_TASK INSTRUCTIONS_
When the line containing "Impressum (431, 1086)" appears in the data below, begin copying there and stop only after the line containing "Only Girls (662, 1019)".

_DATASET_
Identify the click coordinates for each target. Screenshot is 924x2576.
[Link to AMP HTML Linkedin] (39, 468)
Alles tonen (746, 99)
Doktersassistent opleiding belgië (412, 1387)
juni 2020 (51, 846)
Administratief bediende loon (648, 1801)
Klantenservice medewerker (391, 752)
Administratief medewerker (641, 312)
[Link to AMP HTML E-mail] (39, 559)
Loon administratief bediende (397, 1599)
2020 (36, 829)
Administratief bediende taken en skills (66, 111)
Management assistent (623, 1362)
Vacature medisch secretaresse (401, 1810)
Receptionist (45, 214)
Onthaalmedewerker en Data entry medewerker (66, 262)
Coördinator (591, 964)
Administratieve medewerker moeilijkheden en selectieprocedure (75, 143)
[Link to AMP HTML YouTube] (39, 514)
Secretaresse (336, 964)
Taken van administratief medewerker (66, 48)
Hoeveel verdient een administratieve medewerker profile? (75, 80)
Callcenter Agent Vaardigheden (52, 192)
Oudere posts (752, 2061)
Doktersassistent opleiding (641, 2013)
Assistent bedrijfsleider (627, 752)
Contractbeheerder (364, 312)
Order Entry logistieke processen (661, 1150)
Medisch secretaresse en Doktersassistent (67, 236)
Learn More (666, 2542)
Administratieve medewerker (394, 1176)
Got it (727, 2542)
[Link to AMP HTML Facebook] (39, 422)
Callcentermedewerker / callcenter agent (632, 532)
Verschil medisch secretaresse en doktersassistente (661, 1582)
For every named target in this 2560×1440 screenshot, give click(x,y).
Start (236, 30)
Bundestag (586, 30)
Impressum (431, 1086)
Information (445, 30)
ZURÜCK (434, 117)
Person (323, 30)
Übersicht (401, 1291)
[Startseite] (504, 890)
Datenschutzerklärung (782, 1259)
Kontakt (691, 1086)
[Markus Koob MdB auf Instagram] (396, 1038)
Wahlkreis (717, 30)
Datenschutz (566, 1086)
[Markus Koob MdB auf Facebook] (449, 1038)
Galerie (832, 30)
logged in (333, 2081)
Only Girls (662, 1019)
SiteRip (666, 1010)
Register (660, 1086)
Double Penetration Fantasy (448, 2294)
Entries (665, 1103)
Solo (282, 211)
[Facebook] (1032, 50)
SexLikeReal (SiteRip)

_TASK SOLUTION_
Impressum (431, 1086)
Information (445, 30)
ZURÜCK (434, 117)
Person (323, 30)
Übersicht (401, 1291)
[Startseite] (504, 890)
Datenschutzerklärung (782, 1259)
Kontakt (691, 1086)
[Markus Koob MdB auf Instagram] (396, 1038)
Wahlkreis (717, 30)
Datenschutz (566, 1086)
[Markus Koob MdB auf Facebook] (449, 1038)
Galerie (832, 30)
logged in (333, 2081)
Only Girls (662, 1019)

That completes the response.